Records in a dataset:
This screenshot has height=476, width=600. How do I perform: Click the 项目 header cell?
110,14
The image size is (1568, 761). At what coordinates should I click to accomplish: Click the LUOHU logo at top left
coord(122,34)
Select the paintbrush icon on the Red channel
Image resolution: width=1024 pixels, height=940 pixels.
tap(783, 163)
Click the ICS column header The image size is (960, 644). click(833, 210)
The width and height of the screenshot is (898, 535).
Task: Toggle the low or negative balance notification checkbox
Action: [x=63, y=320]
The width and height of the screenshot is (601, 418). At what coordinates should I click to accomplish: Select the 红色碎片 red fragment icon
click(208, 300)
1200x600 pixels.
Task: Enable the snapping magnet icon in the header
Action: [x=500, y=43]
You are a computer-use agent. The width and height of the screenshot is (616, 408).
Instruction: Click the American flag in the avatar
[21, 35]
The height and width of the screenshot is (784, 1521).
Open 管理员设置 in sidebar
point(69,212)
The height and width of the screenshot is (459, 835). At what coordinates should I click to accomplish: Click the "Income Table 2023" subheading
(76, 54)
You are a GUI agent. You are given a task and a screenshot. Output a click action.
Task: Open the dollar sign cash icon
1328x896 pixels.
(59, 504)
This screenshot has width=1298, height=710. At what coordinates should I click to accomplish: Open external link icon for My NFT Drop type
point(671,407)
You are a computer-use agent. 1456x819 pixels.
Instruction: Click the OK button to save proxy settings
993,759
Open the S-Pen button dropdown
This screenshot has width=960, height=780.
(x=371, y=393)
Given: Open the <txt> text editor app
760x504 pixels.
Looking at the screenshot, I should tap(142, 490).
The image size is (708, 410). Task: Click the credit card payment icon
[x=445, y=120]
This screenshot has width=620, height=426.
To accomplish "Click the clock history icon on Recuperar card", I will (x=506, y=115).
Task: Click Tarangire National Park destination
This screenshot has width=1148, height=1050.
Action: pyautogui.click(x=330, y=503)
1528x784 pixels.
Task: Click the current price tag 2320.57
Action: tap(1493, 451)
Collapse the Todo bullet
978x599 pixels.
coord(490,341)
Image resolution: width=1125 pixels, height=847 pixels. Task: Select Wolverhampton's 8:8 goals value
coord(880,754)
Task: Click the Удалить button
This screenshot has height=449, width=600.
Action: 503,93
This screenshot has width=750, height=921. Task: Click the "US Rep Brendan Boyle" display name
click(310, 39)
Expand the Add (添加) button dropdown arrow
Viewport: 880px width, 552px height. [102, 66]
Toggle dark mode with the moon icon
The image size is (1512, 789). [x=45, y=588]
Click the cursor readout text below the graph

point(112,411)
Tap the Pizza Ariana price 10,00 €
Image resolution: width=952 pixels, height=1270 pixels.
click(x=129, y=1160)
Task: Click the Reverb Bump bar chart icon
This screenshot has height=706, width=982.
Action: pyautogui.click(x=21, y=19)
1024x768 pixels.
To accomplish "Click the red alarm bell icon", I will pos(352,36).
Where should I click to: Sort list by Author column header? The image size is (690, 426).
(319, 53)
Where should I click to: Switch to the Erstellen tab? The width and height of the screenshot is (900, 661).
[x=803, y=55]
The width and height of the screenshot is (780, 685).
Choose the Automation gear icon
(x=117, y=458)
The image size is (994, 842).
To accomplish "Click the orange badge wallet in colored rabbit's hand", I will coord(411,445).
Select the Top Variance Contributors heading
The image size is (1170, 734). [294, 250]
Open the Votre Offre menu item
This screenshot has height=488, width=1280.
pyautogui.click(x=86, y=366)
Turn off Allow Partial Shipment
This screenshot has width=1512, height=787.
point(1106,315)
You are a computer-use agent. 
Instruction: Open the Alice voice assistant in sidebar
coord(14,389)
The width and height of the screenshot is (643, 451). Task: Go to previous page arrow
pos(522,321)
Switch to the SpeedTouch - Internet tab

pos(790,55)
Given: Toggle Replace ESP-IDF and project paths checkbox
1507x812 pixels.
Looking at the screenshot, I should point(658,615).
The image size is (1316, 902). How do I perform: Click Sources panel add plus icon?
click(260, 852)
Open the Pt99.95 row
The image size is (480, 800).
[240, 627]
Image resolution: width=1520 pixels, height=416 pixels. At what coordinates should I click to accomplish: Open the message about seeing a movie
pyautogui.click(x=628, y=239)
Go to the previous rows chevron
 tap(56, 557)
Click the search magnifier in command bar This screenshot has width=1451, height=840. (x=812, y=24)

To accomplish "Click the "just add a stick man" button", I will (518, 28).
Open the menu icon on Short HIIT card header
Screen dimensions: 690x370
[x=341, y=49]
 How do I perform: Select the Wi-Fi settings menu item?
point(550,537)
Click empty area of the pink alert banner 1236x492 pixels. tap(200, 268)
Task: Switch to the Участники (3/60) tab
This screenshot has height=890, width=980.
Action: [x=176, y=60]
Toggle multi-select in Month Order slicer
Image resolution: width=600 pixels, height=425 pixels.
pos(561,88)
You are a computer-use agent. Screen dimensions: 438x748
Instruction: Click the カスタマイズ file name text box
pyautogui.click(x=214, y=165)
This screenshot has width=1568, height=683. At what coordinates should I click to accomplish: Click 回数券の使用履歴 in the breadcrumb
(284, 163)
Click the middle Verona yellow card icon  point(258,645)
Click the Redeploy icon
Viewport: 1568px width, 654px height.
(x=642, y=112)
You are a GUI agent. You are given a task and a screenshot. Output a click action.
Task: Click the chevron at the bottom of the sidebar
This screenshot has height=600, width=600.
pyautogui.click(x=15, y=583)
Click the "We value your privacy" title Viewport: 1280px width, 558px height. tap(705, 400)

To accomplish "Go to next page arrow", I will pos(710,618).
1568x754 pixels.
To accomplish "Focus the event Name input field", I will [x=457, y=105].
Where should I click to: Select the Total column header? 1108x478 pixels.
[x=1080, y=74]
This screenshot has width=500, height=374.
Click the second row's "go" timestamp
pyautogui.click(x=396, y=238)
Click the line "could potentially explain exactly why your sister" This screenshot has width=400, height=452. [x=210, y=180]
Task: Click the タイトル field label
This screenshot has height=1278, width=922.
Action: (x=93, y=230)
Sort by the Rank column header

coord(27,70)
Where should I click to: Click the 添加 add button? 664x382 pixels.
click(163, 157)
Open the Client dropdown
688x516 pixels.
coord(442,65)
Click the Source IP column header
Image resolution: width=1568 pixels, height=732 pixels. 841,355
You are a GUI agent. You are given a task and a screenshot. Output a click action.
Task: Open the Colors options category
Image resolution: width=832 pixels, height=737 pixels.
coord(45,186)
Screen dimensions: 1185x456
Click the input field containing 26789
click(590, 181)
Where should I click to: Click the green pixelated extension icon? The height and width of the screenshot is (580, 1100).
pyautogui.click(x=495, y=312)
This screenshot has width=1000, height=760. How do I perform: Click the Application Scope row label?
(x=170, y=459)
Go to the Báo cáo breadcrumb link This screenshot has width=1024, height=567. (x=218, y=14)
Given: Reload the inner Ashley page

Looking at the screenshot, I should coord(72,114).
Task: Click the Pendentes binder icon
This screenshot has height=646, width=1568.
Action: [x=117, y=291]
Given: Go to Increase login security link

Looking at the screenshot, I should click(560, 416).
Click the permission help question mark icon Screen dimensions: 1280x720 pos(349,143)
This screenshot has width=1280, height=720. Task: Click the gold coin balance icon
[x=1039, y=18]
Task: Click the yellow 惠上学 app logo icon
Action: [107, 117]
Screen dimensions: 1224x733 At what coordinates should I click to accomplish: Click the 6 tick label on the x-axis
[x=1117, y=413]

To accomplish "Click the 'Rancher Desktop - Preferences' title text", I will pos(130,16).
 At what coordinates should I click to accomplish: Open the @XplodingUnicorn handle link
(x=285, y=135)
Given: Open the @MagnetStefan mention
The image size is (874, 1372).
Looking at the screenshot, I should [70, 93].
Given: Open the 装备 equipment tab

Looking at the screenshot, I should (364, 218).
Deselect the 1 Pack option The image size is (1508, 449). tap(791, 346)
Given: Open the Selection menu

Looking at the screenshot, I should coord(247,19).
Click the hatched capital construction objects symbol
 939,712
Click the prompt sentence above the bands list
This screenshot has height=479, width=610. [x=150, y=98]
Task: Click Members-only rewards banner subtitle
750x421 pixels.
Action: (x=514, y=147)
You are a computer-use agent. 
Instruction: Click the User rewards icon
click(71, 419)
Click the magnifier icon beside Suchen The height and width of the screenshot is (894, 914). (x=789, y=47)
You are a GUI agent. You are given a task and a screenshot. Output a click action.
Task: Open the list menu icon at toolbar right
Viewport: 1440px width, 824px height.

Work to do:
Transcribe the items starting with the line that contains "This screenshot has width=500, height=374." and going on through the line that contains "Action: [x=117, y=291]", with both of those lines included.

Final result:
This screenshot has width=500, height=374.
Click the second row's "go" timestamp
pyautogui.click(x=396, y=238)
Click the line "could potentially explain exactly why your sister" This screenshot has width=400, height=452. [x=210, y=180]
Task: Click the タイトル field label
This screenshot has height=1278, width=922.
Action: (x=93, y=230)
Sort by the Rank column header

coord(27,70)
Where should I click to: Click the 添加 add button? 664x382 pixels.
click(163, 157)
Open the Client dropdown
688x516 pixels.
coord(442,65)
Click the Source IP column header
Image resolution: width=1568 pixels, height=732 pixels. 841,355
You are a GUI agent. You are given a task and a screenshot. Output a click action.
Task: Open the Colors options category
Image resolution: width=832 pixels, height=737 pixels.
coord(45,186)
Screen dimensions: 1185x456
Click the input field containing 26789
click(590, 181)
Where should I click to: Click the green pixelated extension icon? The height and width of the screenshot is (580, 1100).
pyautogui.click(x=495, y=312)
This screenshot has width=1000, height=760. How do I perform: Click the Application Scope row label?
(x=170, y=459)
Go to the Báo cáo breadcrumb link This screenshot has width=1024, height=567. (x=218, y=14)
Given: Reload the inner Ashley page

Looking at the screenshot, I should coord(72,114).
Task: Click the Pendentes binder icon
This screenshot has height=646, width=1568.
Action: [x=117, y=291]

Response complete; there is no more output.